The report identifies several approaches to mitigate the threat that deepfakes of all kinds pose to information integrity: detection, provenance, regulatory initiatives, open-source intelligence techniques, journalistic approaches and citizen media literacy.

Detection often gets the most attention, because most detection efforts are aimed at automated tools. DARPA has invested heavily in this area, first with its Media Forensics program that ended in 2021, and currently with its Semantic Forensics program.

But this is where the parallels to other kinds of escalation most apply. Think of the battle in cybersecurity to try to ever get ahead of hostile actors.

“Although detection capabilities have significantly improved over the past several years, so has the development of deepfake videos. The result is an arms race, which is decidedly in favor of those creating the deepfake content,” the report states. “One challenge is that as AI programs learn the critical cues associated with deepfake video content, those lessons are quickly absorbed into the creation of new deepfake content.”

Provenance is already being used in some ways. If you have ever noticed a small “i” enclosed in a circle on an image, it means the photographer used a secure mode on their smartphone to take the picture, which embeds critical information into the digital image’s metadata. “Although this technology is not a panacea for deepfakes, it does provide a way for the viewers of a photograph (or a video or recording) to gain confidence that an image has not been synthetically altered,” the report observes, but “the technology only works if it is enabled at the time the photo is taken, so promoting effective adoption of the technology will be critical.”
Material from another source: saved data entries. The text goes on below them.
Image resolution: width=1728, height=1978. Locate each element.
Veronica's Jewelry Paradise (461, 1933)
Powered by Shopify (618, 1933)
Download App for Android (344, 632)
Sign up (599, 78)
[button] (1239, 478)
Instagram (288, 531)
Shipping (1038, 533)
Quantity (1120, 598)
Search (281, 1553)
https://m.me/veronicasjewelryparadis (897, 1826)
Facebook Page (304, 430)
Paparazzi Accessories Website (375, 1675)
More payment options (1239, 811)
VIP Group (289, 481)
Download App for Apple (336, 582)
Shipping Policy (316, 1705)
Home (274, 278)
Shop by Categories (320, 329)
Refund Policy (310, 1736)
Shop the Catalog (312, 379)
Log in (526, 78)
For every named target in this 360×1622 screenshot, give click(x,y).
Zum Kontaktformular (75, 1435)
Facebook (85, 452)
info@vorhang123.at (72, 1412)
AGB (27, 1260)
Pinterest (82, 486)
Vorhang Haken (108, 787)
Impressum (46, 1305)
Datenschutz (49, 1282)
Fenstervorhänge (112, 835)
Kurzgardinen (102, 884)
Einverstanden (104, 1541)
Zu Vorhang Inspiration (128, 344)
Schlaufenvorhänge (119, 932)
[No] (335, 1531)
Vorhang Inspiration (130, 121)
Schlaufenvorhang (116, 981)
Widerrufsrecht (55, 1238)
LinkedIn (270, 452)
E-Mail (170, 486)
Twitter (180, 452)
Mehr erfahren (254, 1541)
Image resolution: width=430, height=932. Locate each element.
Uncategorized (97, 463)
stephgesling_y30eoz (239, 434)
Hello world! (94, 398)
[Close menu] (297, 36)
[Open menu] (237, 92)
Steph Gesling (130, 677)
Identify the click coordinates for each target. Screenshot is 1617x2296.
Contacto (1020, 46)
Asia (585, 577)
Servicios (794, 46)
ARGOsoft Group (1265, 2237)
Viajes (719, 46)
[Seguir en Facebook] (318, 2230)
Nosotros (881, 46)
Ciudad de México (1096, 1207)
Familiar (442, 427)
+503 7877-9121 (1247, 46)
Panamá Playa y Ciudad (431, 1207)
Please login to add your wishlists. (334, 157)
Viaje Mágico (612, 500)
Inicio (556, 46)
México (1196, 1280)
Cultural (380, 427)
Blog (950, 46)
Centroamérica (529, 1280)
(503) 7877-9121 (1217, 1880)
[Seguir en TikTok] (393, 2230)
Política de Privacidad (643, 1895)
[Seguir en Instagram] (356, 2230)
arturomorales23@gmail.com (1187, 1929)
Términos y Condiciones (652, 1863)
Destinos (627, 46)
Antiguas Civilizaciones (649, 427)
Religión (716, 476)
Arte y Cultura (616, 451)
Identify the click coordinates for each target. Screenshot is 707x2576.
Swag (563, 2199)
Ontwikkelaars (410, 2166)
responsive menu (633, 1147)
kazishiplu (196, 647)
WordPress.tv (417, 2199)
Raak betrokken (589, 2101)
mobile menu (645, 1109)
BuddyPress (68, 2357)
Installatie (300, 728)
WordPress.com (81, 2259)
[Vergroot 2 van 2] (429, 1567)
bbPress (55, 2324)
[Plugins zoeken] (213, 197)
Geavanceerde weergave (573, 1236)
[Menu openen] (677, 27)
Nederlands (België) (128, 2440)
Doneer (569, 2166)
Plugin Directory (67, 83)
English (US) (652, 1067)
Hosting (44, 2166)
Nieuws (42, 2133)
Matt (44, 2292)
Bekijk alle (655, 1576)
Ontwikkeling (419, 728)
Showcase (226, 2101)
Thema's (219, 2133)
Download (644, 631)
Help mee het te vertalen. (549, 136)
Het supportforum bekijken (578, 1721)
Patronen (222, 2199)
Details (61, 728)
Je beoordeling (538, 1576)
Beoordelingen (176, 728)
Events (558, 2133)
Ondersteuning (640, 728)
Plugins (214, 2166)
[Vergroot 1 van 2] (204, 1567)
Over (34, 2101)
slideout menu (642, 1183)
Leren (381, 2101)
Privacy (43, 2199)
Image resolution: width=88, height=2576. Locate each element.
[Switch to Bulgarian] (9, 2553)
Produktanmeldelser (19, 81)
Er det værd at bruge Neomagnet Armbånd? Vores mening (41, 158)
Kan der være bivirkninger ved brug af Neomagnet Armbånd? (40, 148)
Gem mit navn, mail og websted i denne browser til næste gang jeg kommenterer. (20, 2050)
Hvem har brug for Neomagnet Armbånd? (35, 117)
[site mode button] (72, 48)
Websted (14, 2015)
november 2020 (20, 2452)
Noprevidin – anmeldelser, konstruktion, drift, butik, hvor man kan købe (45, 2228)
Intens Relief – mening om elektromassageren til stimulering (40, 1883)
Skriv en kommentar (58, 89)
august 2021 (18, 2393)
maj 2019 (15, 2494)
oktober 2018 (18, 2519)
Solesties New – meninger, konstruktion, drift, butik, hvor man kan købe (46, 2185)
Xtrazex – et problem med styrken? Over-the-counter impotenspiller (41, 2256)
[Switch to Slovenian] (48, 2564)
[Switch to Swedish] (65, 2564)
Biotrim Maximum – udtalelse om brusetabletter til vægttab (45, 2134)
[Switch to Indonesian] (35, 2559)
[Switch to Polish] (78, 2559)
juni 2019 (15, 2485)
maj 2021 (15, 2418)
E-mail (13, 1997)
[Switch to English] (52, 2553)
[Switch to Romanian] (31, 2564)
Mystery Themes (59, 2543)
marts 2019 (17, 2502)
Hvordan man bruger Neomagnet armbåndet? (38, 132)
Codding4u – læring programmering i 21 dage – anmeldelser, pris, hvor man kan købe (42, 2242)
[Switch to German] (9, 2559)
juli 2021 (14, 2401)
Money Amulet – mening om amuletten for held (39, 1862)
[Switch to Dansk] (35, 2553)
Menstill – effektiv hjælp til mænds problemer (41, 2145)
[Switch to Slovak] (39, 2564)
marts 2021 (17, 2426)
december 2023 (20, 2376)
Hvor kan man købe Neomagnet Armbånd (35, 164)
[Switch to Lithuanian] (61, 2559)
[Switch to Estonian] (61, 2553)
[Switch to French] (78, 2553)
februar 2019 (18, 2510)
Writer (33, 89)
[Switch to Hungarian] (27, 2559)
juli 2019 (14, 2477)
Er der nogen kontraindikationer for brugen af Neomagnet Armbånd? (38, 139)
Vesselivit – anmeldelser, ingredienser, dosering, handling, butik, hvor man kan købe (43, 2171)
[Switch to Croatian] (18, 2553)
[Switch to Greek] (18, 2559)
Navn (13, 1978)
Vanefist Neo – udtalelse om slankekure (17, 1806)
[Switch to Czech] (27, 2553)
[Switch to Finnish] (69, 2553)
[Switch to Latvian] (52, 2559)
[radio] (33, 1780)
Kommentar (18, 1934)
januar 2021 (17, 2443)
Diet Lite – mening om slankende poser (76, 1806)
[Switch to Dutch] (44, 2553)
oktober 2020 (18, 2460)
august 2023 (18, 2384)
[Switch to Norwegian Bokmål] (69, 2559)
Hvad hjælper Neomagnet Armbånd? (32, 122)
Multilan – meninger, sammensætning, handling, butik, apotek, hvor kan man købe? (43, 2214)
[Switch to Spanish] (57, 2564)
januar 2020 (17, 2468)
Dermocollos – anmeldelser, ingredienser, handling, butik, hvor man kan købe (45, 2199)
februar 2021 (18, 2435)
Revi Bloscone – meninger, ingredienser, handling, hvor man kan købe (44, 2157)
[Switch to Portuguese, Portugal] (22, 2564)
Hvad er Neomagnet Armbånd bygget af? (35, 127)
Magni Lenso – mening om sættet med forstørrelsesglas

Stamm suggests that the Department of Defense and the Intelligence Community should consider wargaming different scenarios that could be brought about by successful deepfakes. The report suggests the same thing, recommending that government “conduct wargames and identify deterrence strategies that could influence the decision-making of foreign adversaries.”

“Dealing with fake information is one of the big challenges of the 21st century,” Stamm says. “In the 20th century it was cryptography, but now we live in a world where information sources are decentralized … We may not trust, but we still need to consume.”